Wirecard-Prozess beginnt

Versagen auf allen Ebenen der Aufsicht

von Redaktion

VON THOMAS MAGENHEIM-HÖRMANN

Es ist ein Fall von Wirtschaftskriminalität, den es in Deutschland nie hätte geben dürfen. Mit dem Zahlungsdienstleister Wirecard ist im Juni 2020 erstmals in der hiesigen Wirtschaftsgeschichte ein Konzern aus dem höchsten deutschen Börsenindex Dax pleitegegangen.
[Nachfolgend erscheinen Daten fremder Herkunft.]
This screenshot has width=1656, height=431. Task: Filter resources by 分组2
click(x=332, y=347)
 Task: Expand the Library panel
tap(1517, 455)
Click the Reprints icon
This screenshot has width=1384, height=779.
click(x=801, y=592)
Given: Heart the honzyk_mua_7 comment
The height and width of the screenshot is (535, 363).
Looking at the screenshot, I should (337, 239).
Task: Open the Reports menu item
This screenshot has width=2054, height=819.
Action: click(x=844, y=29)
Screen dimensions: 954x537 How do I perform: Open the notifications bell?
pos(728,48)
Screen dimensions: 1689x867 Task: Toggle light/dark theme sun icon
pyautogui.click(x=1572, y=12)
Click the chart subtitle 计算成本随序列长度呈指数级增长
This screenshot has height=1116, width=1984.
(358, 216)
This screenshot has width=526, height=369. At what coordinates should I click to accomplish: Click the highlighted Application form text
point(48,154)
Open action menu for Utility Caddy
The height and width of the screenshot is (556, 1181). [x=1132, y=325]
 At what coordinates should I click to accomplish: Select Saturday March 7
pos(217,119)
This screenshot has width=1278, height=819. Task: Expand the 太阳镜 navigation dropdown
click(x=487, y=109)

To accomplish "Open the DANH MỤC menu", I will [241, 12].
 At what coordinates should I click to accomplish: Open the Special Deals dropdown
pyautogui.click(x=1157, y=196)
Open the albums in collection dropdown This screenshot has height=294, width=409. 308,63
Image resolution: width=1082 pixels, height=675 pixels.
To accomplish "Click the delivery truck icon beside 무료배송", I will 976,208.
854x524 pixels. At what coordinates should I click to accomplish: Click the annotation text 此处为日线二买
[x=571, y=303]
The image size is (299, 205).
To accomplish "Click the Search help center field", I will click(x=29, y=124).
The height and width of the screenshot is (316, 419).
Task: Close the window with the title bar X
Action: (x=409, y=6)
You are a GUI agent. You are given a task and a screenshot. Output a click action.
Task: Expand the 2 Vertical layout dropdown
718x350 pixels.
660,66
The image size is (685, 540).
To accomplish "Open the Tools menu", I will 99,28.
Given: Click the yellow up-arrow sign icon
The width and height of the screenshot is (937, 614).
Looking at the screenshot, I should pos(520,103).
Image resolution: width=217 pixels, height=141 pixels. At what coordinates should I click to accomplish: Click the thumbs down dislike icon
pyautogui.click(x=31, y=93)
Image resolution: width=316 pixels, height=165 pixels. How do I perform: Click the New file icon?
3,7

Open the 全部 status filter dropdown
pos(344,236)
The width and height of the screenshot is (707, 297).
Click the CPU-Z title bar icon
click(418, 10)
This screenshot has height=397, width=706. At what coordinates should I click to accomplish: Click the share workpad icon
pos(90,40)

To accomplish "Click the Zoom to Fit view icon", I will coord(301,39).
Die Insolvenz war nicht unglücklichen Umständen geschuldet oder betrüblichen Managementfehlern, sondern krimineller Energie bislang in Chefetagen nicht vorstellbaren Ausmaßes. Experten sprechen von Kriminalinsolvenz.

Angebliches Konzernvermögen im monströsen Umfang von 1,9 Milliarden Euro war plötzlich nicht mehr auffindbar. Nach Lage der Dinge hat es nie existiert. In der juristischen Aufarbeitung stehen mit Ex-Chef Markus Braun, dem früheren Chefbuchhalter und dem einstigen Wirecard-Statthalter im arabischen Dubai drei Personen vor Gericht, weil sie im großen Stil betrogen, veruntreut, Märkte und Bilanzen manipuliert sowie Kredite erschlichen haben sollen.

Fraglos ist Wirecard auch ein Fall beispiellosen Aufsichtsversagens auf allen Ebenen von Wirtschaftsprüfern, Aufsichtsräten bis hin zur Finanzaufsicht Bafin. Letztere wurde als Folge zwangsreformiert und mit stärkeren Durchgriffsrechten ausgestattet. Der Skandal rüttelt auch an Haftungsgrenzen von Wirtschaftsprüfer. Die sind hierzulande mit einer einstelligen Millionensumme pro testiertem Geschäftsjahr lächerlich gering. Der Fall Wirecard hat das Zeug, auch auf dieser Ebene deutsche Rechtsgeschichte zu schreiben. Dieses Hinterfragen des Systems ist so angemessen wie überfällig.